▽
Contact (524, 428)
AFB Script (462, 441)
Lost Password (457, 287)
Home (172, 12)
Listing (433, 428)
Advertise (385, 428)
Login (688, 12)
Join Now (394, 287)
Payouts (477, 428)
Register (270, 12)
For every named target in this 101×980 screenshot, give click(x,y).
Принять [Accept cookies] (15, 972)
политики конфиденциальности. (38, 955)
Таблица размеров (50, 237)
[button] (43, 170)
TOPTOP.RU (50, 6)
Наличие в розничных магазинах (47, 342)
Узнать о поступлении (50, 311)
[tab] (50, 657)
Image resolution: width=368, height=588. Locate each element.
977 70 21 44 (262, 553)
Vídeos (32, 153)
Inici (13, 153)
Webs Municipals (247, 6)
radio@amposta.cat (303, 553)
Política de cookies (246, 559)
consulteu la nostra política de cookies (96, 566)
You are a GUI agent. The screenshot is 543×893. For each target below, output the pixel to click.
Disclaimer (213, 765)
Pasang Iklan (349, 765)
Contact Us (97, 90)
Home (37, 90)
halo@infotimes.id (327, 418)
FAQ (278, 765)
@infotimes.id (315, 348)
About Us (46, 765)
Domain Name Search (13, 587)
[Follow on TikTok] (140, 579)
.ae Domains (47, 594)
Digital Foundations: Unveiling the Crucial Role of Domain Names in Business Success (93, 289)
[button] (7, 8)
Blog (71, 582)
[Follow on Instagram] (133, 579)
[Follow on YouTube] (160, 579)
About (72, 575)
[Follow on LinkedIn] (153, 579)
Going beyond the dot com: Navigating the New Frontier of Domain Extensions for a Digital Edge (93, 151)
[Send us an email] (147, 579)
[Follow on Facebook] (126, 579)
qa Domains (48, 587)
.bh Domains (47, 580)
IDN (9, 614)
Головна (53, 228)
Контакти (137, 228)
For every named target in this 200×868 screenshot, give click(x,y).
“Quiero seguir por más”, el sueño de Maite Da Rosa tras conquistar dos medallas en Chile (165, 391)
△
Write out all of the material above verbatim, keeping every line in its original order.

Task output:
Contact (524, 428)
AFB Script (462, 441)
Lost Password (457, 287)
Home (172, 12)
Listing (433, 428)
Advertise (385, 428)
Login (688, 12)
Join Now (394, 287)
Payouts (477, 428)
Register (270, 12)
For every named target in this 101×980 screenshot, give click(x,y).
Принять [Accept cookies] (15, 972)
политики конфиденциальности. (38, 955)
Таблица размеров (50, 237)
[button] (43, 170)
TOPTOP.RU (50, 6)
Наличие в розничных магазинах (47, 342)
Узнать о поступлении (50, 311)
[tab] (50, 657)
Image resolution: width=368, height=588. Locate each element.
977 70 21 44 (262, 553)
Vídeos (32, 153)
Inici (13, 153)
Webs Municipals (247, 6)
radio@amposta.cat (303, 553)
Política de cookies (246, 559)
consulteu la nostra política de cookies (96, 566)
You are a GUI agent. The screenshot is 543×893. For each target below, output the pixel to click.
Disclaimer (213, 765)
Pasang Iklan (349, 765)
Contact Us (97, 90)
Home (37, 90)
halo@infotimes.id (327, 418)
FAQ (278, 765)
@infotimes.id (315, 348)
About Us (46, 765)
Domain Name Search (13, 587)
[Follow on TikTok] (140, 579)
.ae Domains (47, 594)
Digital Foundations: Unveiling the Crucial Role of Domain Names in Business Success (93, 289)
[button] (7, 8)
Blog (71, 582)
[Follow on Instagram] (133, 579)
[Follow on YouTube] (160, 579)
About (72, 575)
[Follow on LinkedIn] (153, 579)
Going beyond the dot com: Navigating the New Frontier of Domain Extensions for a Digital Edge (93, 151)
[Send us an email] (147, 579)
[Follow on Facebook] (126, 579)
qa Domains (48, 587)
.bh Domains (47, 580)
IDN (9, 614)
Головна (53, 228)
Контакти (137, 228)
For every named target in this 200×868 screenshot, give click(x,y).
“Quiero seguir por más”, el sueño de Maite Da Rosa tras conquistar dos medallas en Chile (165, 391)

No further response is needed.